Word and element pointing data

__________

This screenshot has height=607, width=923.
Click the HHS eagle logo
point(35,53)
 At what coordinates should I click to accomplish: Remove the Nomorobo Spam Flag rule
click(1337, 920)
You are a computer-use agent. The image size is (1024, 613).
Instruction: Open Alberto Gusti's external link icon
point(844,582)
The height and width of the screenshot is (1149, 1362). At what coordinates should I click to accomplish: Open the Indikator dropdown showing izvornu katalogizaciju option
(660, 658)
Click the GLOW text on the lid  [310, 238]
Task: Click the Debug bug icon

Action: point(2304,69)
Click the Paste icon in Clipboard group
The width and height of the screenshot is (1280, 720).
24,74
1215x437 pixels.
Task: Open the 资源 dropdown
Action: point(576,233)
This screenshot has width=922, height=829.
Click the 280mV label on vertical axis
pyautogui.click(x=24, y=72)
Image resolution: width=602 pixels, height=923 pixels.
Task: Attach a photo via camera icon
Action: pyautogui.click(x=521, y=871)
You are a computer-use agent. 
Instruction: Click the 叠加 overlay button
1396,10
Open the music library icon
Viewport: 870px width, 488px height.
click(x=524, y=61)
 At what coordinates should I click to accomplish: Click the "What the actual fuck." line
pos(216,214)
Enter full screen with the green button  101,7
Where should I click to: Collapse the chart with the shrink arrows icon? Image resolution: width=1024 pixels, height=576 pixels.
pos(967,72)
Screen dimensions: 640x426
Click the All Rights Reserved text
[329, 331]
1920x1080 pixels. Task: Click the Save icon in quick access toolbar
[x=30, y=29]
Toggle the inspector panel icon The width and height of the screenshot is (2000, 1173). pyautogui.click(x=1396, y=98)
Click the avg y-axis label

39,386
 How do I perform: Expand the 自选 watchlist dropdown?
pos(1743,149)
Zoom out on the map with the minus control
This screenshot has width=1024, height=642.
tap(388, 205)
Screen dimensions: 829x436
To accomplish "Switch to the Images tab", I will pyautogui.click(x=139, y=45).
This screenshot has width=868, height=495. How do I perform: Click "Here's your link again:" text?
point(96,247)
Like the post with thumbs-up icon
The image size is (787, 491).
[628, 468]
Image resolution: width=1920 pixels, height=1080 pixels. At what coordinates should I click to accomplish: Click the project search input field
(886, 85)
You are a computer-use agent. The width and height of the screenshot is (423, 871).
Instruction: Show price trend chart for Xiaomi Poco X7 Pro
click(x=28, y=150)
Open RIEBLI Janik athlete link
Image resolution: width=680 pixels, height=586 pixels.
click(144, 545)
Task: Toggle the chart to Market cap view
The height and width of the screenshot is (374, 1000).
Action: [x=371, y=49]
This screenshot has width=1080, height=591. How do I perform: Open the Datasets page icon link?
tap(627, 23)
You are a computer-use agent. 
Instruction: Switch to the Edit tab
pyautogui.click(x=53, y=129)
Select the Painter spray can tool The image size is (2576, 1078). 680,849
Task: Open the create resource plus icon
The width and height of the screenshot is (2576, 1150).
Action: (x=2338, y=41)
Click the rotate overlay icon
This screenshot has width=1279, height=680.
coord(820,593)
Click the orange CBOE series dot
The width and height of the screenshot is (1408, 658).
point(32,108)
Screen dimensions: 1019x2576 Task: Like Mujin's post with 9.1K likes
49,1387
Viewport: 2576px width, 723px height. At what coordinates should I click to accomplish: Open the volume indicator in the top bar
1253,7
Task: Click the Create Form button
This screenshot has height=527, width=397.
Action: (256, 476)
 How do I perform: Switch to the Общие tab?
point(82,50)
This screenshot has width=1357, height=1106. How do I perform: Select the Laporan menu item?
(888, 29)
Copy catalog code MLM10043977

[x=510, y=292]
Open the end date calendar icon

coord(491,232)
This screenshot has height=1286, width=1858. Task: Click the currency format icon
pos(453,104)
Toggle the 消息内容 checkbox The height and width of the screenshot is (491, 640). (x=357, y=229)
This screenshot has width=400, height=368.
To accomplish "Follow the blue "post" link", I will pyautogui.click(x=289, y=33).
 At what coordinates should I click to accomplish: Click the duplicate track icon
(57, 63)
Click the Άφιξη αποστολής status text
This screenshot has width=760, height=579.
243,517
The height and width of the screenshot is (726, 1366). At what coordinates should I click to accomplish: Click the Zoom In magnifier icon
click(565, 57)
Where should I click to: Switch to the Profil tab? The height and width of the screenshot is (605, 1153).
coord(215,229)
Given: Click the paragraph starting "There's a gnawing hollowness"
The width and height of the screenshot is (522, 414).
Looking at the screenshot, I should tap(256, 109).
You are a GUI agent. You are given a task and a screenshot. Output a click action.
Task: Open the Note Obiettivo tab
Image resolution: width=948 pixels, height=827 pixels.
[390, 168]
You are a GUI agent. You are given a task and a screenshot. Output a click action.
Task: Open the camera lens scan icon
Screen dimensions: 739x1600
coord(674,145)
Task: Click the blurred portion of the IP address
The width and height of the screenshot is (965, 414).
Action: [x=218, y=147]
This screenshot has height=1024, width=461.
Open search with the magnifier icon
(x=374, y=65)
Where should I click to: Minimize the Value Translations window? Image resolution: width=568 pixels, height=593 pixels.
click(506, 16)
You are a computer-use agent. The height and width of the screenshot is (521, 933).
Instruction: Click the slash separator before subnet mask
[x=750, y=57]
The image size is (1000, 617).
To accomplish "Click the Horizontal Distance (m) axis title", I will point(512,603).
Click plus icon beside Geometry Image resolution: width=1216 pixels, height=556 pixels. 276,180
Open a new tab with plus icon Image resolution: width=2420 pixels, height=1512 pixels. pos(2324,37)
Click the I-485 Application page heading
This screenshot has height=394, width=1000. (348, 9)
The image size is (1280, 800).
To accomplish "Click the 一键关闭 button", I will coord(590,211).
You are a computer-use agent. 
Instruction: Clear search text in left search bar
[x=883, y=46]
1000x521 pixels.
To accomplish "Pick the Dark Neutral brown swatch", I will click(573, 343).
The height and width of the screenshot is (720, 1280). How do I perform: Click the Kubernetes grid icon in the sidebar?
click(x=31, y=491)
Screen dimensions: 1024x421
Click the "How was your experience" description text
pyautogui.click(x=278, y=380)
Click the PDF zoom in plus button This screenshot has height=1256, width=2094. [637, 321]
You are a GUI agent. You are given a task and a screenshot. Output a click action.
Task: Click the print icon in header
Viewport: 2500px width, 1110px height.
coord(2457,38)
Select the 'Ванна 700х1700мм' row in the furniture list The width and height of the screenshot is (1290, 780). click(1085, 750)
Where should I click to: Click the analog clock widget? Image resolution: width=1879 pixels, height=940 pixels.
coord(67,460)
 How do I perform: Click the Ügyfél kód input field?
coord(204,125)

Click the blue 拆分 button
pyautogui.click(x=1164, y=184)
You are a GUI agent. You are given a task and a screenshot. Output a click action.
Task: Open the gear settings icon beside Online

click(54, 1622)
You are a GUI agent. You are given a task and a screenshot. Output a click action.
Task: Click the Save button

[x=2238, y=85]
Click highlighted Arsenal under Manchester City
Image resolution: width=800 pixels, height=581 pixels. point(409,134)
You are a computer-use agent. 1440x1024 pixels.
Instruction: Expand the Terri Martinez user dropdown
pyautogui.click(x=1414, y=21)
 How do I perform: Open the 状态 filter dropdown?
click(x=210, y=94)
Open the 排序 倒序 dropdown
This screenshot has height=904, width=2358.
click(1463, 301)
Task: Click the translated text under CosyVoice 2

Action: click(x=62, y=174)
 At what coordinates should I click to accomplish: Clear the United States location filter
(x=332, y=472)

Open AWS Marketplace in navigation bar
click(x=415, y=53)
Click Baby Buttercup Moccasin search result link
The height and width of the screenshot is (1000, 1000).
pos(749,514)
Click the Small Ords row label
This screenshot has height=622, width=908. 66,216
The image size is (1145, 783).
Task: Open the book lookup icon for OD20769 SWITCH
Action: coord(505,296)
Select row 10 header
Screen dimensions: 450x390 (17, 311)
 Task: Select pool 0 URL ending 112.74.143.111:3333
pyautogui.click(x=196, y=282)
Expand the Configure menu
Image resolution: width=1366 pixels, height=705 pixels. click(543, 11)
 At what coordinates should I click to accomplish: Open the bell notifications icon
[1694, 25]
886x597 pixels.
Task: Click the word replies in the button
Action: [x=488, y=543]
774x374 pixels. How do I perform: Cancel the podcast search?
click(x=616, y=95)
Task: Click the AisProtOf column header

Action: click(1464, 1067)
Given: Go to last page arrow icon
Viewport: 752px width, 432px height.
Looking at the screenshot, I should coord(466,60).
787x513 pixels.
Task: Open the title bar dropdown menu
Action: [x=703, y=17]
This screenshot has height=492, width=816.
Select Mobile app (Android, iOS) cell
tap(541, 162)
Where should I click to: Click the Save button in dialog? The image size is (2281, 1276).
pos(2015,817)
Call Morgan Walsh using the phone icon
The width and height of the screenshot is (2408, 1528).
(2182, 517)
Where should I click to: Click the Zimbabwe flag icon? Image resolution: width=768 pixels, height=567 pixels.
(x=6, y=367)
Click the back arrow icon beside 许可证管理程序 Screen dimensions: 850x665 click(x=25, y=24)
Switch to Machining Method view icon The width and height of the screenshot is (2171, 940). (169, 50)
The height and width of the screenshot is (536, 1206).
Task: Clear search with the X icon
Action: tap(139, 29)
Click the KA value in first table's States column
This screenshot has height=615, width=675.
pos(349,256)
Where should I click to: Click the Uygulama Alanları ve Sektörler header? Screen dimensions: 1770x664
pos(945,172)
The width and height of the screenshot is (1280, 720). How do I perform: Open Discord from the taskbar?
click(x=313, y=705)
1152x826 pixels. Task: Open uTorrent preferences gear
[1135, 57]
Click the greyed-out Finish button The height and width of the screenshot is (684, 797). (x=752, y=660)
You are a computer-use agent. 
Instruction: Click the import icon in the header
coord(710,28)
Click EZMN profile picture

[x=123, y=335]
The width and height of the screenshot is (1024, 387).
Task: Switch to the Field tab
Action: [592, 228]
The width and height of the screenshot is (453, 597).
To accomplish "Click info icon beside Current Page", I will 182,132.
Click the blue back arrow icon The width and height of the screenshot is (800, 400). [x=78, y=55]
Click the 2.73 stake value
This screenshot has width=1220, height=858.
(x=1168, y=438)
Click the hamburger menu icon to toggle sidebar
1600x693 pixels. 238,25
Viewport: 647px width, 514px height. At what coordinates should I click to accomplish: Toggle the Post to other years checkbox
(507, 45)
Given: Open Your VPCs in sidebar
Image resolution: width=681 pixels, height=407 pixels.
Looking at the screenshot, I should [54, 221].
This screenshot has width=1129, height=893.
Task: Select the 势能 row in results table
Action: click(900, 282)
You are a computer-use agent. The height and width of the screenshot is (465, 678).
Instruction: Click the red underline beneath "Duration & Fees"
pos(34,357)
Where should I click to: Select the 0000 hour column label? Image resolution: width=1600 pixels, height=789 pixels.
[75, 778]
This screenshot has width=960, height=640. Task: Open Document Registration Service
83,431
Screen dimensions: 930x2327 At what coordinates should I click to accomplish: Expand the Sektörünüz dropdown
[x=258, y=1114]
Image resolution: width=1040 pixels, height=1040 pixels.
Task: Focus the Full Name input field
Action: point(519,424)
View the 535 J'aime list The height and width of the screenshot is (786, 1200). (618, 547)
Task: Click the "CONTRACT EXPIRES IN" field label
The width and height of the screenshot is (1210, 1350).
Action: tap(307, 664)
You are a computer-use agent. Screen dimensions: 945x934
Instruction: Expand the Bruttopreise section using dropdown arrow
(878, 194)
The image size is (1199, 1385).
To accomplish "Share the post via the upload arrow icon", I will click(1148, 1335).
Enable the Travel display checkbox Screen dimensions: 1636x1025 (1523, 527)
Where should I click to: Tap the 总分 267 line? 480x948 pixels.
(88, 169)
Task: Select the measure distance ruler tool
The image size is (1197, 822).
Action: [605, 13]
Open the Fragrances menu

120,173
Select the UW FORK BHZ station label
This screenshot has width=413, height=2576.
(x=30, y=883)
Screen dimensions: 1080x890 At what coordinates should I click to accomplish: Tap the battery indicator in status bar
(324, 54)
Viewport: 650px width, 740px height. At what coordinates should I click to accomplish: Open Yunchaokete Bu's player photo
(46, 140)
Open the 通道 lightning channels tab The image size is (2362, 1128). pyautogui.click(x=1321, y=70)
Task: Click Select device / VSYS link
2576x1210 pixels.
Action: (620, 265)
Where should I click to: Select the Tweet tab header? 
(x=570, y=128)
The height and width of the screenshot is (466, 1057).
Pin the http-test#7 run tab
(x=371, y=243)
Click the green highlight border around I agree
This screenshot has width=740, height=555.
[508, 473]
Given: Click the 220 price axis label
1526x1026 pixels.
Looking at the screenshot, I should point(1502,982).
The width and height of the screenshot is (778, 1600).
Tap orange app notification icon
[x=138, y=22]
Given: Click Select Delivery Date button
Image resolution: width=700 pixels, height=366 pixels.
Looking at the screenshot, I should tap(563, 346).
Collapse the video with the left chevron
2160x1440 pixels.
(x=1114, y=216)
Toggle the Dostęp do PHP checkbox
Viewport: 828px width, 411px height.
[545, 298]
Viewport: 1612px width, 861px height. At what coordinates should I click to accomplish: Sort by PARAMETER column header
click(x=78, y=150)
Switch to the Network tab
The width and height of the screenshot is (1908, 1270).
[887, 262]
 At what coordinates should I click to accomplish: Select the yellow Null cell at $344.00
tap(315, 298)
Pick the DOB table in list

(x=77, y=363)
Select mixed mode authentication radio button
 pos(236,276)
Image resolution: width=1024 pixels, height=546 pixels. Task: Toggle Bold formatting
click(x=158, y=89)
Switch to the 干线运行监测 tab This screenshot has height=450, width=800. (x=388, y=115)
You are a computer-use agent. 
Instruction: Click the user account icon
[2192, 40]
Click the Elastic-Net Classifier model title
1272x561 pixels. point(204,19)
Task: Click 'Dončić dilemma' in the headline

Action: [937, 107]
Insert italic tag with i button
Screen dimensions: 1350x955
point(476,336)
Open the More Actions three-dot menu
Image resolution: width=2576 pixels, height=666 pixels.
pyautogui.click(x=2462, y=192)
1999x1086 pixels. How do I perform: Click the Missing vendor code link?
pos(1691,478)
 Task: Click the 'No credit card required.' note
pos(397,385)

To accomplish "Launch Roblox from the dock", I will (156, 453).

__________

WHAT THE TASK ASKS
Reproduce the data verbatim, starting with the line that contains "Where should I click to: Click the Save" and going on through the line that contains "Click the back", both included.

TASK RESULT
Where should I click to: Click the Save button in dialog? The image size is (2281, 1276).
pos(2015,817)
Call Morgan Walsh using the phone icon
The width and height of the screenshot is (2408, 1528).
(2182, 517)
Where should I click to: Click the Zimbabwe flag icon? Image resolution: width=768 pixels, height=567 pixels.
(x=6, y=367)
Click the back arrow icon beside 许可证管理程序 Screen dimensions: 850x665 click(x=25, y=24)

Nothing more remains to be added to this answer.